◆ **Extrait**:
::::::

Grace à cette mesure, les opérateurs pourront, sur demande, recevoir une aide pour couvrir leurs frais de stockage pour une durée de stockage entre 90 et 180 jours, depuis le lendemain du dépôt de la demande jusqu’au jour précédant la sortie du stockage", avait alors précisé les autorités françaises.
Une mesure contre laquelle s'insurgent des ONG impliquées, tant en Europe qu'en Afrique. Début mai, 13 organisations de producteurs laitiers ont épandu en Europe de la poudre de lait dans les champs, en signe de protestation contre ces mesures prises par l’UE.
"On a ouvert le stockage privé c'est-à-dire que chacun peut acheter de la poudre de lait et l'UE donne une aide au stockage qui couvre une grande partie des frais de stockage. Le problème c'est que les multinationales et autres grosses entreprises peuvent acheter de la poudre de lait à un prix très bas, vont avoir leurs frais de stockage couverts en grande partie par l'Europe et vont pouvoir revendre la poudre de lait avec des bénéfices. C'est l'ouverture à la spéculation sur le lait", constate amèrement Erwin Shorkes.

::::::

◆ **Données enregistrées**:

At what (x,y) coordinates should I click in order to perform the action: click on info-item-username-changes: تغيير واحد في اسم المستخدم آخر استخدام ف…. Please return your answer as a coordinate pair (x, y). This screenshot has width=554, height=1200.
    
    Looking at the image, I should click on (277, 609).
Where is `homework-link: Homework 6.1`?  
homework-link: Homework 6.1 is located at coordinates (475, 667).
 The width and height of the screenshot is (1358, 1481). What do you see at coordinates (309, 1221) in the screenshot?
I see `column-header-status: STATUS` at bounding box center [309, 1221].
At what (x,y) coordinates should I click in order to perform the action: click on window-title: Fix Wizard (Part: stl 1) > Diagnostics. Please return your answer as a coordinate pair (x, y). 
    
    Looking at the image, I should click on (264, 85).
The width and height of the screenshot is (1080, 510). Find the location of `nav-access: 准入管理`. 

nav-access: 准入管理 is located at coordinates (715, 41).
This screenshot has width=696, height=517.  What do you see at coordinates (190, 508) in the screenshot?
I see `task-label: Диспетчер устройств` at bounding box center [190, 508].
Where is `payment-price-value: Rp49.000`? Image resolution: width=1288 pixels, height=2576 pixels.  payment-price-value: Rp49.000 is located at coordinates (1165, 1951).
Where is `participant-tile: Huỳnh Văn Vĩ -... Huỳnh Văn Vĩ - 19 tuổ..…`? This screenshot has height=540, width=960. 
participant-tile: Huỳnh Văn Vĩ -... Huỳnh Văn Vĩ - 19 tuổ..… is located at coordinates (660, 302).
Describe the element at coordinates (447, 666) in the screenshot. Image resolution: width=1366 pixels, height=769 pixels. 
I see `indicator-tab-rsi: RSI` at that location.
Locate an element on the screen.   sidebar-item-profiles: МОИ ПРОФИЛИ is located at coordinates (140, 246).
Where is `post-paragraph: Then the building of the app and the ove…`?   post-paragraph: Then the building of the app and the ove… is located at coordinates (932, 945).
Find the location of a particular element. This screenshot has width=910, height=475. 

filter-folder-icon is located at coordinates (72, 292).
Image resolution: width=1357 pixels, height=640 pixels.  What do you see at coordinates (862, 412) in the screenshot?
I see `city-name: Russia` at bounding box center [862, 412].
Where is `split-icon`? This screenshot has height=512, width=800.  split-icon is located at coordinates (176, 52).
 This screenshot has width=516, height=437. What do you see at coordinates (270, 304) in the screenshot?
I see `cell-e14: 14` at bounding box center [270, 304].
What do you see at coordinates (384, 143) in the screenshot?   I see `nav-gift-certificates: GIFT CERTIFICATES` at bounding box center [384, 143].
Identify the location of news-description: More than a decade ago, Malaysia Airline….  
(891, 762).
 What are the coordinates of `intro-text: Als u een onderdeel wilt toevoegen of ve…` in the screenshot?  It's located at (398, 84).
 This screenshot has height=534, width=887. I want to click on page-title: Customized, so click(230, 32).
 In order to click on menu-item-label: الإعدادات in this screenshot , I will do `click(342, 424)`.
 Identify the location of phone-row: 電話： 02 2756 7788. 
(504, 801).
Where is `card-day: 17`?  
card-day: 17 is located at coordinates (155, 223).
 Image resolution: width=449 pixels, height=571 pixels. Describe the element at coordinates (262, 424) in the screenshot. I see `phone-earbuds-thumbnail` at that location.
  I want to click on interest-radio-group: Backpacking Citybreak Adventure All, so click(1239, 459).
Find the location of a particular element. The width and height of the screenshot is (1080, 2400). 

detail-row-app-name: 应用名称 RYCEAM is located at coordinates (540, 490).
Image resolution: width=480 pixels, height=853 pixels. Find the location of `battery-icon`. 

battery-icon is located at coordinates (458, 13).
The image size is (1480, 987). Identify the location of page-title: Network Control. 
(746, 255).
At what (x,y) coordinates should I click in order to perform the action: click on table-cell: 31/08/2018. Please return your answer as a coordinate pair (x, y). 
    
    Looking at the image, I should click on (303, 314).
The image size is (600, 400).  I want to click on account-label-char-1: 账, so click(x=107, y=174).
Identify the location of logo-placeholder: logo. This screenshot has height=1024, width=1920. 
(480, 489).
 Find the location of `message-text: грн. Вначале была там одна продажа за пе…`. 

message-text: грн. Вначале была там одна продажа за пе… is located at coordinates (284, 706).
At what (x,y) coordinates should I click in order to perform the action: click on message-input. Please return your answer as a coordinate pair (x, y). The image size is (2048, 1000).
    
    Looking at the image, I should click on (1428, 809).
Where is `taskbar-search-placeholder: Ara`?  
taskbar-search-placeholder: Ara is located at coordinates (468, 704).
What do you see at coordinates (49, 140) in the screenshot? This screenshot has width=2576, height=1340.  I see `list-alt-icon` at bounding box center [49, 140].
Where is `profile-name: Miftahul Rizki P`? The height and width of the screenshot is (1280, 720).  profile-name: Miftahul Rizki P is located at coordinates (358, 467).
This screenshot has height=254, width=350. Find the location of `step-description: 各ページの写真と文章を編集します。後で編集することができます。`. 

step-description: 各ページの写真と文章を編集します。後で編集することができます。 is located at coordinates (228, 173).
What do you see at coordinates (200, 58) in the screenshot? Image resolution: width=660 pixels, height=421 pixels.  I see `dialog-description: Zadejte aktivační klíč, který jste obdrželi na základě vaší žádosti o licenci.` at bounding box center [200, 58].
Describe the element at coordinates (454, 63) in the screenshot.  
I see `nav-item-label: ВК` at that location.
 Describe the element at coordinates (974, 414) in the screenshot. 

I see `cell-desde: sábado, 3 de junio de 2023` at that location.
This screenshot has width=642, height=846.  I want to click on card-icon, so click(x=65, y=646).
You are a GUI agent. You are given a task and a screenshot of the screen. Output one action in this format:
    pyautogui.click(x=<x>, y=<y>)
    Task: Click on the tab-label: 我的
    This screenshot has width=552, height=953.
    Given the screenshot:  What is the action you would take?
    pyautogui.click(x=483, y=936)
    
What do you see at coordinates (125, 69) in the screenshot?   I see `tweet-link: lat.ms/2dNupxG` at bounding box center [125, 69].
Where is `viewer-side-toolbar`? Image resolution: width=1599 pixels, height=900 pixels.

::::::

◆ **Liste des tâches**:
1 > Reproduisez à l'identique le passage de l'extrait sur la poudre de lait qui va de « Grace à cette » à « prises par l’UE. ».
2 > Poursuivez l'extrait sur le stockage de la poudre de lait après sa dernière phrase.
Ce matériel n'a aucun rapport avec l'extrait sur l'aide européenne au stockage de la poudre de lait.

◆ **Réponses aux tâches**:
1 >
Grace à cette mesure, les opérateurs pourront, sur demande, recevoir une aide pour couvrir leurs frais de stockage pour une durée de stockage entre 90 et 180 jours, depuis le lendemain du dépôt de la demande jusqu’au jour précédant la sortie du stockage", avait alors précisé les autorités françaises.
Une mesure contre laquelle s'insurgent des ONG impliquées, tant en Europe qu'en Afrique. Début mai, 13 organisations de producteurs laitiers ont épandu en Europe de la poudre de lait dans les champs, en signe de protestation contre ces mesures prises par l’UE.

2 >
Le dumping du lait européen en Afrique va s'amplifier
Cette poudre de lait va revenir en grandes quantités sur le marché africain. Et le producteur militant belge d'en appeler -comme depuis dix ans- au développement d'une filière lait équitable et locale, à l'instar de FaireBel en Belgique, FaireFrance en France, en Allemagne, en Italie, en Autriche, en Suisse ainsi qu'au Burkina Faso avec FaireFaso. Un réseau similaire au Mali et au Sénégal se développe.
En parallèle, la campagne « Mon lait est local » a été lancée, il y a deux ans, le 1er juin (Journée mondiale du lait) 2018 dans six pays africains (Burkina Faso, Mali, Niger, Sénégal, Mauritanie et Tchad). "La campagne a fédéré plus de 15 organisations régionales d'agriculteurs et d'éleveurs, plus de 55 organisations nationales, une organisation faîtière de producteurs laitiers européens (European Milk Board) et 6 ONG internationales" sans oublier sa "coalition sœur" "N'exportons pas nos problèmes", a expliqué Hindatou Amadou, coordinatrice de la plateforme et porte-parole de l'Association pour la promotion de l'élevage au sahel et en Savanne (Apess).
"Toutes ces coalitions sont actives depuis 2 ans et elles mènent des plaidoyers pour un changement de politique commerciale et fiscale régionale ainsi qu'un changement des habitudes alimentaires des consommateurs ouest-africains, et, enfin, un changement des pratiques des multinationales au niveau de la région en terme de collecte de lait et de la transformation", a-t-elle précisé lors du webinar.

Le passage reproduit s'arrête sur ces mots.